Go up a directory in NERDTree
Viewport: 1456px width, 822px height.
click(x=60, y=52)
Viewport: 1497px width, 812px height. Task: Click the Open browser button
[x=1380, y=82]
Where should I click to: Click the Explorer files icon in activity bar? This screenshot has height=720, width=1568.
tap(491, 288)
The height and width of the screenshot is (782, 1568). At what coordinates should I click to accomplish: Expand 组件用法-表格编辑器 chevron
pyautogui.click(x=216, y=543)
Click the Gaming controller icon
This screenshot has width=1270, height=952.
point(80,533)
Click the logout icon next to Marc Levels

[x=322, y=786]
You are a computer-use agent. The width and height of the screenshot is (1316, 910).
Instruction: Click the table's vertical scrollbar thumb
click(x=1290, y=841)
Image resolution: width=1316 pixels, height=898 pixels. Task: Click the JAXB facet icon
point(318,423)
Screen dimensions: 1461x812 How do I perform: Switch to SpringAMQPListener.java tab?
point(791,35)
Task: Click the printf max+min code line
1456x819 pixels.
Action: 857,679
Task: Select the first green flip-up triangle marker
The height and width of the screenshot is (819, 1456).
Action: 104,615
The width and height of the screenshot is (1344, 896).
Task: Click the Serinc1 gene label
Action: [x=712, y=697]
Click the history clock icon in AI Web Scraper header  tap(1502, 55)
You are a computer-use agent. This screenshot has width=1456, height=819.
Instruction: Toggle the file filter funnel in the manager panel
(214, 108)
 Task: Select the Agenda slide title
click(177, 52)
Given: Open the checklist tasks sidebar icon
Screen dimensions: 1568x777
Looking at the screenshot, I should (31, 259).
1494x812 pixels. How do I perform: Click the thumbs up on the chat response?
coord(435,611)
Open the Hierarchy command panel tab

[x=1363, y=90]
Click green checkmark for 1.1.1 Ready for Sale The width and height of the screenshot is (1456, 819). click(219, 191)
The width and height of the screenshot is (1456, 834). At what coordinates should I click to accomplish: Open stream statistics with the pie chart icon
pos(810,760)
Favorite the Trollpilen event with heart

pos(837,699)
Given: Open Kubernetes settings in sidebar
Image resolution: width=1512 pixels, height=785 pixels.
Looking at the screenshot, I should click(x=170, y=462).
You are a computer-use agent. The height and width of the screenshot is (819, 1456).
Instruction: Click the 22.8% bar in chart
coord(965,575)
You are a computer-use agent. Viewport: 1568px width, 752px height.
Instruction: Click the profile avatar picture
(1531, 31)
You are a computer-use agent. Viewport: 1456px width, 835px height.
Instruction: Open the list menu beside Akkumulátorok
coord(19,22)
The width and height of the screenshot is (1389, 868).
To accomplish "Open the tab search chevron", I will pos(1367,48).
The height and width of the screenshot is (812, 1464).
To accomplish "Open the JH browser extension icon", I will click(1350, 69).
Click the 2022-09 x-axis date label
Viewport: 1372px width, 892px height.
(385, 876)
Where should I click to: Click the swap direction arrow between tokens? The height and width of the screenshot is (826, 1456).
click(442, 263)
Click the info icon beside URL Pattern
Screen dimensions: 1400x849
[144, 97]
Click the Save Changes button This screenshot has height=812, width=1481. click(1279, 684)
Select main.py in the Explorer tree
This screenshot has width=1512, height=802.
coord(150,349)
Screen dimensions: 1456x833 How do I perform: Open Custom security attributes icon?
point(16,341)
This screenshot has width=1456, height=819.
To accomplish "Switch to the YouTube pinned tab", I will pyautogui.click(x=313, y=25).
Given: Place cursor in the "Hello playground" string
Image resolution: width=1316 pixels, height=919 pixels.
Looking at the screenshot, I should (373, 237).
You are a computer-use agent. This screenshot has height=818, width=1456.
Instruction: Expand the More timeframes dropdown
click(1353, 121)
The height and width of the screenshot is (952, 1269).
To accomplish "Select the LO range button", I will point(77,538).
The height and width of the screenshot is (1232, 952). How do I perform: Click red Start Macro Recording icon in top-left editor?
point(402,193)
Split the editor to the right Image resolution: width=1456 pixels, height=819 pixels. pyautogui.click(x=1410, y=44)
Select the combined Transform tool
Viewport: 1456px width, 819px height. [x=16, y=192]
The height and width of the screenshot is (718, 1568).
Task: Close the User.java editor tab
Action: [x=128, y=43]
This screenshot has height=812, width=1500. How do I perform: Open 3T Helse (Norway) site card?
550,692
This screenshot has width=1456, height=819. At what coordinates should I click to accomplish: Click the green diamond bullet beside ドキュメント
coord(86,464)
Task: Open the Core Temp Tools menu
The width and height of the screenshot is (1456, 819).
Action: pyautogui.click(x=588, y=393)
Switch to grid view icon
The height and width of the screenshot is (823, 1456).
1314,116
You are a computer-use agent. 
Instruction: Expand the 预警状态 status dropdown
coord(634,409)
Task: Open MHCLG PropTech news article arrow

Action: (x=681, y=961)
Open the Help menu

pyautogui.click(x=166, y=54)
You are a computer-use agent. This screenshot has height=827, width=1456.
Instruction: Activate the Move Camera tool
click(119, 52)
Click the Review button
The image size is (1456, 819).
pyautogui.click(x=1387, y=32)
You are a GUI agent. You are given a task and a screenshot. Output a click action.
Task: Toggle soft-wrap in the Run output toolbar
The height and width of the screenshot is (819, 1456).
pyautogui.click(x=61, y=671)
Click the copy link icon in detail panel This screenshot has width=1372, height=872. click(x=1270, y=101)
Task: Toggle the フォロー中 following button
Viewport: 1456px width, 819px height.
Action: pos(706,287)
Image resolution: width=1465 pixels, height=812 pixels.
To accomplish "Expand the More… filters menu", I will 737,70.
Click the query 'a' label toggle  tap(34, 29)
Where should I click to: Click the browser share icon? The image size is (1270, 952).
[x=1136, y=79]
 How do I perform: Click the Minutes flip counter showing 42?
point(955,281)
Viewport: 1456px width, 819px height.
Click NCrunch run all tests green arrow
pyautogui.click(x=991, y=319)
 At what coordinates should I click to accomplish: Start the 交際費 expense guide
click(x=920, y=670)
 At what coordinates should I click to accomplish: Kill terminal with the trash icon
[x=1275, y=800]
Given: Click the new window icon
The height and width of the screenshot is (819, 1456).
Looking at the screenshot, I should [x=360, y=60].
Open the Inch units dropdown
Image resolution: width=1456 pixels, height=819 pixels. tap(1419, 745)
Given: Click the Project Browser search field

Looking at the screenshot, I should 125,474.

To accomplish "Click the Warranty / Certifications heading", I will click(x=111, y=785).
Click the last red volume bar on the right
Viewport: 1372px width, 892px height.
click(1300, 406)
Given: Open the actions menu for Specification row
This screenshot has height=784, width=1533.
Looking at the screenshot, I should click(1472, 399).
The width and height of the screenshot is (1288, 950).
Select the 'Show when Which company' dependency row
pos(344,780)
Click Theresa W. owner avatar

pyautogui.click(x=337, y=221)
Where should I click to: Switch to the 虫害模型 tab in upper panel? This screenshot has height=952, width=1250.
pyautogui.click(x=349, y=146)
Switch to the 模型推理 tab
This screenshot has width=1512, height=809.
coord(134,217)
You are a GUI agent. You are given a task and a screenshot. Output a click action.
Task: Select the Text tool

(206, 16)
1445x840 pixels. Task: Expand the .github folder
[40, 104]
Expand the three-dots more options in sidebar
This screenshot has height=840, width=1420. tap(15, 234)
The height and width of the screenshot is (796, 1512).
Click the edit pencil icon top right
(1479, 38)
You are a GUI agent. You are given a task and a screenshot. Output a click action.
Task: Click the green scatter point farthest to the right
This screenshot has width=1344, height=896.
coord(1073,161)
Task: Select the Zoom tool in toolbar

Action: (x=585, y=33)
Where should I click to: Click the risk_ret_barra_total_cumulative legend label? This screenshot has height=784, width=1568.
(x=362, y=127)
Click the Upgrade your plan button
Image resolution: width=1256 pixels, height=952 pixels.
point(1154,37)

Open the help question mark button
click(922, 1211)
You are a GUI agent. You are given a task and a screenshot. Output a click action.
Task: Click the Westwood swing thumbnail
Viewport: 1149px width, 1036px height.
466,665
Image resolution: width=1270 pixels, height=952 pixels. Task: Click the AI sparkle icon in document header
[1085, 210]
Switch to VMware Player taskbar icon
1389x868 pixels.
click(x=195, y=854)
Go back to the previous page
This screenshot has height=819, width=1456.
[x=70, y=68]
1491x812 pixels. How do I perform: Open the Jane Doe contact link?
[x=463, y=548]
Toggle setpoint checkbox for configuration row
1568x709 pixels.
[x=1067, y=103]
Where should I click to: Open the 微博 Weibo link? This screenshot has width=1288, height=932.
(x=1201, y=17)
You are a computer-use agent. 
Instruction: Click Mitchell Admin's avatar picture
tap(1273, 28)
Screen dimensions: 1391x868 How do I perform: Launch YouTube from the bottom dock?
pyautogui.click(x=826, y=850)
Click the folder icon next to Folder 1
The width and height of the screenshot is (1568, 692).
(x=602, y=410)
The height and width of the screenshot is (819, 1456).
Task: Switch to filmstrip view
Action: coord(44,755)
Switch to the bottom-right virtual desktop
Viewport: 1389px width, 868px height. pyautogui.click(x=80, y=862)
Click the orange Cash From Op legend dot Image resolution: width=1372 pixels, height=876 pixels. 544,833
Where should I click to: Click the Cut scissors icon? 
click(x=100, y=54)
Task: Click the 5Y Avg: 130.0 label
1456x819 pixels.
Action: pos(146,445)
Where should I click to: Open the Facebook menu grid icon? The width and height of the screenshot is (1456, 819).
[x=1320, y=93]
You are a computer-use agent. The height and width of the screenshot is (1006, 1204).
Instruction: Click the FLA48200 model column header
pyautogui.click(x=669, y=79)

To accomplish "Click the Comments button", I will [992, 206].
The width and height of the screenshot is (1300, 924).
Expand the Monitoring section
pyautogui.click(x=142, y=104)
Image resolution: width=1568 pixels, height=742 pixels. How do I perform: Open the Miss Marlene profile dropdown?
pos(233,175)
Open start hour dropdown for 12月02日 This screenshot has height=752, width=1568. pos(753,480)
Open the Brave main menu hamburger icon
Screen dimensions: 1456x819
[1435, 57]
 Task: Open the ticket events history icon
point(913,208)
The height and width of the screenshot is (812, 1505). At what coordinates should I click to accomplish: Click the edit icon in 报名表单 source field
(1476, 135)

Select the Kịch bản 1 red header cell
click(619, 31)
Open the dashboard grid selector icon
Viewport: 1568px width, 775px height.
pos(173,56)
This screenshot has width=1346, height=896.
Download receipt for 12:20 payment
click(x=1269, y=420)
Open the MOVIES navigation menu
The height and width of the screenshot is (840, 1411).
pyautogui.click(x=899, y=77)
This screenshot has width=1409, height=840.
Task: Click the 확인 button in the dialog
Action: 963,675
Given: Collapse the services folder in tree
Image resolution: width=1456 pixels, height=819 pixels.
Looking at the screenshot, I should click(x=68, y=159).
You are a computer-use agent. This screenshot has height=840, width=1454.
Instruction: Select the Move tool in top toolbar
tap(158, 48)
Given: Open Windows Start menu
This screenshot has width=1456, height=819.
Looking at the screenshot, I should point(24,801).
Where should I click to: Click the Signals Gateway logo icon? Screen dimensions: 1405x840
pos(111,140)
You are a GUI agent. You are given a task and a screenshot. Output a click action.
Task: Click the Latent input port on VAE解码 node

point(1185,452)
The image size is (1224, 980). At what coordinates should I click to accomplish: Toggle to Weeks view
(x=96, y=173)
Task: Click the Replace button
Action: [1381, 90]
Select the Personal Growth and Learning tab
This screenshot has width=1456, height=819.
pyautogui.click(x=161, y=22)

▸ **TASK BRIEF**
Repeat exactly, and only, the run of lines from the start of the material above through the line that holds "Given: Open Kubernetes settings in sidebar".

▸ **PROBLEM SOLUTION**
Go up a directory in NERDTree
Viewport: 1456px width, 822px height.
click(x=60, y=52)
Viewport: 1497px width, 812px height. Task: Click the Open browser button
[x=1380, y=82]
Where should I click to: Click the Explorer files icon in activity bar? This screenshot has height=720, width=1568.
tap(491, 288)
The height and width of the screenshot is (782, 1568). At what coordinates should I click to accomplish: Expand 组件用法-表格编辑器 chevron
pyautogui.click(x=216, y=543)
Click the Gaming controller icon
This screenshot has width=1270, height=952.
point(80,533)
Click the logout icon next to Marc Levels

[x=322, y=786]
You are a computer-use agent. The width and height of the screenshot is (1316, 910).
Instruction: Click the table's vertical scrollbar thumb
click(x=1290, y=841)
Image resolution: width=1316 pixels, height=898 pixels. Task: Click the JAXB facet icon
point(318,423)
Screen dimensions: 1461x812 How do I perform: Switch to SpringAMQPListener.java tab?
point(791,35)
Task: Click the printf max+min code line
1456x819 pixels.
Action: 857,679
Task: Select the first green flip-up triangle marker
The height and width of the screenshot is (819, 1456).
Action: 104,615
The width and height of the screenshot is (1344, 896).
Task: Click the Serinc1 gene label
Action: [x=712, y=697]
Click the history clock icon in AI Web Scraper header  tap(1502, 55)
You are a computer-use agent. This screenshot has width=1456, height=819.
Instruction: Toggle the file filter funnel in the manager panel
(214, 108)
 Task: Select the Agenda slide title
click(177, 52)
Given: Open the checklist tasks sidebar icon
Screen dimensions: 1568x777
Looking at the screenshot, I should (31, 259).
1494x812 pixels. How do I perform: Click the thumbs up on the chat response?
coord(435,611)
Open the Hierarchy command panel tab

[x=1363, y=90]
Click green checkmark for 1.1.1 Ready for Sale The width and height of the screenshot is (1456, 819). click(219, 191)
The width and height of the screenshot is (1456, 834). At what coordinates should I click to accomplish: Open stream statistics with the pie chart icon
pos(810,760)
Favorite the Trollpilen event with heart

pos(837,699)
Given: Open Kubernetes settings in sidebar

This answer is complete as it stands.